REQUIRED WORK: Reproduce the passage on marginal cost plus pricing below word for word, from start to finish.

SUPPLIED PASSAGE:
2. Marginal Cost Plus Pricing:
This method, also known as contribution approach, uses only variable costs as the basis for pricing. Fixed costs are not added to the product, service or contract. This pricing method emphasises the relationship between prices and costs that vary directly with sales. It ignores fixed costs altogether. However, fixed cost should be taken into account in determining the profit margin to be added to variable costs to arrive at the selling price.
Marginal cost approach helps a business firm to enter into new markets easily, to increase its competitive position in the existing markets, to survive during trade depressions, to utilise spare available capacity, to dispose off surplus or obsolete stock, to make profitable special order decisions.
Marginal cost-plus pricing brings some disadvantages to the firm as well. For instance, recovery of fixed costs may be doubted. There is likely to be undesirable competition for cutting prices to a lower level. In case management decides to increase lower marginal cost pricing, it may face dissatisfaction from the consumers.
Using the information given in the earlier example, marginal costs of Rs 350 can be used to set the selling price. Obviously, it indicates the cost below which the price should not fall; otherwise the company would have losses. Also, a higher profit margin can be added to marginal cost which may work as a long term selling price even for normal sales. For instance, if the profit margin of 100% is added to marginal costs of Rs 350, the selling price will be Rs 700.

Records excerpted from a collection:
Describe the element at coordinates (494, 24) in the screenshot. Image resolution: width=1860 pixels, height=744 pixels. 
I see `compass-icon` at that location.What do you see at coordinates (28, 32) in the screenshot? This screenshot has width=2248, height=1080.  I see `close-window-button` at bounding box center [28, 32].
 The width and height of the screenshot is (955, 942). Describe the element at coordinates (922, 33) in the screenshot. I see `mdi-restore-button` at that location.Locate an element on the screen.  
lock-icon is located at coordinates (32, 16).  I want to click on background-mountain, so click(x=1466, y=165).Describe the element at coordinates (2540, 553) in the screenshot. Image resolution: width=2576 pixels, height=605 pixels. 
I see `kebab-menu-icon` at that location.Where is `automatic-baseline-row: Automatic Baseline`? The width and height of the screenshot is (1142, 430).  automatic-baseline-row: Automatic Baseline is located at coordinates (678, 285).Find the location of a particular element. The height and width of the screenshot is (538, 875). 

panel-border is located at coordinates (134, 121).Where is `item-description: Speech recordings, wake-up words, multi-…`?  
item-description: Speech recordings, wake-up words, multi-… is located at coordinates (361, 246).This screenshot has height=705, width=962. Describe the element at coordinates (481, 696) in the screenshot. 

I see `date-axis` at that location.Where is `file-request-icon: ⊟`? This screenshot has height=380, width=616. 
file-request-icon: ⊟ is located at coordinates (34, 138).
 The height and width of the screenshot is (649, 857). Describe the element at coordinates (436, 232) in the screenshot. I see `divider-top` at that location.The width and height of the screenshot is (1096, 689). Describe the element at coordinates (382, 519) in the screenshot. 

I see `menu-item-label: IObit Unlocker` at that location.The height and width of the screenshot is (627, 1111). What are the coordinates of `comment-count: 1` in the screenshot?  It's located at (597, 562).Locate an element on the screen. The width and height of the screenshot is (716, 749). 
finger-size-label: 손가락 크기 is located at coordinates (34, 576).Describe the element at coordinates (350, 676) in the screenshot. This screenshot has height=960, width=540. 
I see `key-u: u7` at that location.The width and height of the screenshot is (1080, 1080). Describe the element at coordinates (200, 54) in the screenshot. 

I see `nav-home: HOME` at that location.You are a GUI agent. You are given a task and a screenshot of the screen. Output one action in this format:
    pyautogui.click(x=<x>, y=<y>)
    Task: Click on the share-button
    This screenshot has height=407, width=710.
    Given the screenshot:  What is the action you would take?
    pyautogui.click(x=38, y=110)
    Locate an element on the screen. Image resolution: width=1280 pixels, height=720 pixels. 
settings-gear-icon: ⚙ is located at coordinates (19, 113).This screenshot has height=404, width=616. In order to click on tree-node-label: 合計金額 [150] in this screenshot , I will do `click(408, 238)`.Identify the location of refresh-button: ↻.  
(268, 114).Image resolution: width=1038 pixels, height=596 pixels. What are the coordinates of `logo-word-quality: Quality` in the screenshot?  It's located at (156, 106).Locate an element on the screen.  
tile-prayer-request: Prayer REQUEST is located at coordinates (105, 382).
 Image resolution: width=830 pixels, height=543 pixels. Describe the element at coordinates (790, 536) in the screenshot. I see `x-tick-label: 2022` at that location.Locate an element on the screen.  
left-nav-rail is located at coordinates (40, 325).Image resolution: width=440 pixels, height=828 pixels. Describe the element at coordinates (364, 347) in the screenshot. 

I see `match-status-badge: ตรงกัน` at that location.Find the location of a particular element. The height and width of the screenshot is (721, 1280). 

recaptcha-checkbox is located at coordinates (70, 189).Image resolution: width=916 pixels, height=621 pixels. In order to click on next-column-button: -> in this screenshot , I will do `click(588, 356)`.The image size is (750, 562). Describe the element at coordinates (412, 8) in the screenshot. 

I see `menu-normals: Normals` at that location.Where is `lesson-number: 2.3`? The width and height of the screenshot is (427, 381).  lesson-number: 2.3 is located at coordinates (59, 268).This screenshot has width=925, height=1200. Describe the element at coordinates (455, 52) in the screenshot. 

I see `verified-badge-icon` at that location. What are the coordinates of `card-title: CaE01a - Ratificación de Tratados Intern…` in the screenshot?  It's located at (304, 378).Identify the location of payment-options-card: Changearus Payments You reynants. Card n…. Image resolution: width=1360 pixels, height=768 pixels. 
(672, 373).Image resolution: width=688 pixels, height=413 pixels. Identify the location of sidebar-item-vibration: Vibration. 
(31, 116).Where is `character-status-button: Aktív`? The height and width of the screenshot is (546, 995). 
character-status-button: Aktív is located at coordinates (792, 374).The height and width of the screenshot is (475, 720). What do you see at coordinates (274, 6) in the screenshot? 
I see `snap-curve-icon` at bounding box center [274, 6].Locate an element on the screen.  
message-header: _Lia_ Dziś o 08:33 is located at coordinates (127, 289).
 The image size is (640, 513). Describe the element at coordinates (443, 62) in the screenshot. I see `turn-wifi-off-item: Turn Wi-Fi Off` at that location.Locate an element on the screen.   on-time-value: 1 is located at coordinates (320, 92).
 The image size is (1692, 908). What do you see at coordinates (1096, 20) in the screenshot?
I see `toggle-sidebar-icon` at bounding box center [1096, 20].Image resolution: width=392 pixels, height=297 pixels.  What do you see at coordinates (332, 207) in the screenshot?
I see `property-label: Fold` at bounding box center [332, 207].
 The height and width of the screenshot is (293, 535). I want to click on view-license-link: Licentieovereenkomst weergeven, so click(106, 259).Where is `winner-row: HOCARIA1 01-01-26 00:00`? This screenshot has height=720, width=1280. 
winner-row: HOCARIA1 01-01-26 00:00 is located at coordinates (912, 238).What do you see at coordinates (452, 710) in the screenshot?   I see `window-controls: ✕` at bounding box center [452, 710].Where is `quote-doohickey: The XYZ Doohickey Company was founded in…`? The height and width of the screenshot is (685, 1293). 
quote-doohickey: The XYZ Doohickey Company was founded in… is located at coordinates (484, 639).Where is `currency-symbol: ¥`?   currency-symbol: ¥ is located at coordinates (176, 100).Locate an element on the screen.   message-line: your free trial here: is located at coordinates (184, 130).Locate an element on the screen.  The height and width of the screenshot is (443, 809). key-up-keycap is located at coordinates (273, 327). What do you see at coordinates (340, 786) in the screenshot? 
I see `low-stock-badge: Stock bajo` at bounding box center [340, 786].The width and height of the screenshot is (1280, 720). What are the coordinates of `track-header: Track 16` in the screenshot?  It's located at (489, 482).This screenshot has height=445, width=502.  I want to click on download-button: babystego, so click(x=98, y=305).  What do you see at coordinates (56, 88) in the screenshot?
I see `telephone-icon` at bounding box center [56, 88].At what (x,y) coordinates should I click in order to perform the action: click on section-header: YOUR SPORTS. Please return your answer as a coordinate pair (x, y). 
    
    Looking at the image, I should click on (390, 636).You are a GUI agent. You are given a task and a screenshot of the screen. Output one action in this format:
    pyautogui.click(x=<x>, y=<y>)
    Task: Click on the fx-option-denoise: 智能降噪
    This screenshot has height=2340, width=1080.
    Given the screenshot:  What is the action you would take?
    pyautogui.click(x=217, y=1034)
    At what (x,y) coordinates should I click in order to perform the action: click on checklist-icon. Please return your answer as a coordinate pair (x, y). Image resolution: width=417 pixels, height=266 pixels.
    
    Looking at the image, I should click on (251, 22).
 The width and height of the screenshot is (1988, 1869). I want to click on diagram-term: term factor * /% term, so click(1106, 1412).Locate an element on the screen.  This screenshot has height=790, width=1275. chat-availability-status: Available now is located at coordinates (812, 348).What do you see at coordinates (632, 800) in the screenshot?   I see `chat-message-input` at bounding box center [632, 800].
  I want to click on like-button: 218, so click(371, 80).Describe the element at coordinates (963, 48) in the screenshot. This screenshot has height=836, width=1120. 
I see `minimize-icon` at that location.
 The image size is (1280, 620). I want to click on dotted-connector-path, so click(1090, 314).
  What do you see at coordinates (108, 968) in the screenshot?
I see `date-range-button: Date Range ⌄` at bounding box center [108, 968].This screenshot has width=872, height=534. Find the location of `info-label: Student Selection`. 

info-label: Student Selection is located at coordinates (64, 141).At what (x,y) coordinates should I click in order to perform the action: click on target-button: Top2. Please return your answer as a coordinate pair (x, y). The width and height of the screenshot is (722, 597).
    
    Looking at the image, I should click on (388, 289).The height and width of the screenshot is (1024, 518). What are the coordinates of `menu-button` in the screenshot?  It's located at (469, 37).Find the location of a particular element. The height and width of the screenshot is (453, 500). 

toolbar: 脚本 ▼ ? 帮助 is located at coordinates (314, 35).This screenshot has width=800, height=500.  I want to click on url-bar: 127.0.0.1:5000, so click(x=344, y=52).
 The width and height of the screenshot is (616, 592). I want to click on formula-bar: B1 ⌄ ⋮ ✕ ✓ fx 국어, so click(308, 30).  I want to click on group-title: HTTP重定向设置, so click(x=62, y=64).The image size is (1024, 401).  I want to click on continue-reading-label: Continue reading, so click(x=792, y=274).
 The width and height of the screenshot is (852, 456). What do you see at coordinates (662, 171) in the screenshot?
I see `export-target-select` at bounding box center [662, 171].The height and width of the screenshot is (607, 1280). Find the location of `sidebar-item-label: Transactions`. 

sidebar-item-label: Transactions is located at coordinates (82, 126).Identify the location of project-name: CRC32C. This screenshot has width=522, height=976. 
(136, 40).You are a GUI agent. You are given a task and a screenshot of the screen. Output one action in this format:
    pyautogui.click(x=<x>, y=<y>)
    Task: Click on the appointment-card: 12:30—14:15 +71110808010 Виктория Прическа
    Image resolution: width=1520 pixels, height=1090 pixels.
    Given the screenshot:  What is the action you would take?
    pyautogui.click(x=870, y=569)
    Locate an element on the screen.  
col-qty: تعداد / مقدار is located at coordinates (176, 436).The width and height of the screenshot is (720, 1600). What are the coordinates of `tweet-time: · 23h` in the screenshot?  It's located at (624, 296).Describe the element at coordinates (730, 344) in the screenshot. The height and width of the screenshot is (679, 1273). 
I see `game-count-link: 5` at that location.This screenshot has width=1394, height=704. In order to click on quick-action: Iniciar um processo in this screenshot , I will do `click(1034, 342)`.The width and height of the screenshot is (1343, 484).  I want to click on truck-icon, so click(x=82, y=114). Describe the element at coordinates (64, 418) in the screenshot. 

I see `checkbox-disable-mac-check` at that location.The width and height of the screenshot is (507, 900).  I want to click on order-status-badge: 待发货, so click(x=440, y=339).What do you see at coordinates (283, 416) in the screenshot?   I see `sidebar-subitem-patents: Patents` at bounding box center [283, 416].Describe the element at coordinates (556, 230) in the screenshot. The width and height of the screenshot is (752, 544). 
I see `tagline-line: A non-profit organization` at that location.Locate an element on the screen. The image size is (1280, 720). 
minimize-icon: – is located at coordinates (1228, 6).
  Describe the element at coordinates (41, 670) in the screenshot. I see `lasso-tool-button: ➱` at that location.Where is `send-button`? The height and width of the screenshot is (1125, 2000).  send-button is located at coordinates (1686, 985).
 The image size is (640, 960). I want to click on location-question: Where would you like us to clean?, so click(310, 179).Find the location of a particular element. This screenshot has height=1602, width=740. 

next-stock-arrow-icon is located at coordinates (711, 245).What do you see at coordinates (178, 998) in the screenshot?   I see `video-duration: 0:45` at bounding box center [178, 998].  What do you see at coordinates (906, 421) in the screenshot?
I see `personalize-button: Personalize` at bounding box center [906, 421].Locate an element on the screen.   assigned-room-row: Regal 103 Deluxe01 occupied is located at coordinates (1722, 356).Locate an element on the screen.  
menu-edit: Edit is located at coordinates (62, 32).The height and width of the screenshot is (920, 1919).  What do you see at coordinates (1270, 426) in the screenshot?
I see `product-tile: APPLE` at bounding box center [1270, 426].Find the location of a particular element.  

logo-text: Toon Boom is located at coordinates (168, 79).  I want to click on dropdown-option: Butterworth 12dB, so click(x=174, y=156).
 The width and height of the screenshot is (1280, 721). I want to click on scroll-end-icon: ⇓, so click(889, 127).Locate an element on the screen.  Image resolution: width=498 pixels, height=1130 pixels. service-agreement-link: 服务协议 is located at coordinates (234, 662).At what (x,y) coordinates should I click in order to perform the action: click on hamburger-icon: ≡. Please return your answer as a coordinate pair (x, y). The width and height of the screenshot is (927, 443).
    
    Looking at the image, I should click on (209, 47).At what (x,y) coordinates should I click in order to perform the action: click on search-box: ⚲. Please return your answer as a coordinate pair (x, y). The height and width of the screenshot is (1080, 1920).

RESPONSE:
2. Marginal Cost Plus Pricing:
This method, also known as contribution approach, uses only variable costs as the basis for pricing. Fixed costs are not added to the product, service or contract. This pricing method emphasises the relationship between prices and costs that vary directly with sales. It ignores fixed costs altogether. However, fixed cost should be taken into account in determining the profit margin to be added to variable costs to arrive at the selling price.
Marginal cost approach helps a business firm to enter into new markets easily, to increase its competitive position in the existing markets, to survive during trade depressions, to utilise spare available capacity, to dispose off surplus or obsolete stock, to make profitable special order decisions.
Marginal cost-plus pricing brings some disadvantages to the firm as well. For instance, recovery of fixed costs may be doubted. There is likely to be undesirable competition for cutting prices to a lower level. In case management decides to increase lower marginal cost pricing, it may face dissatisfaction from the consumers.
Using the information given in the earlier example, marginal costs of Rs 350 can be used to set the selling price. Obviously, it indicates the cost below which the price should not fall; otherwise the company would have losses. Also, a higher profit margin can be added to marginal cost which may work as a long term selling price even for normal sales. For instance, if the profit margin of 100% is added to marginal costs of Rs 350, the selling price will be Rs 700.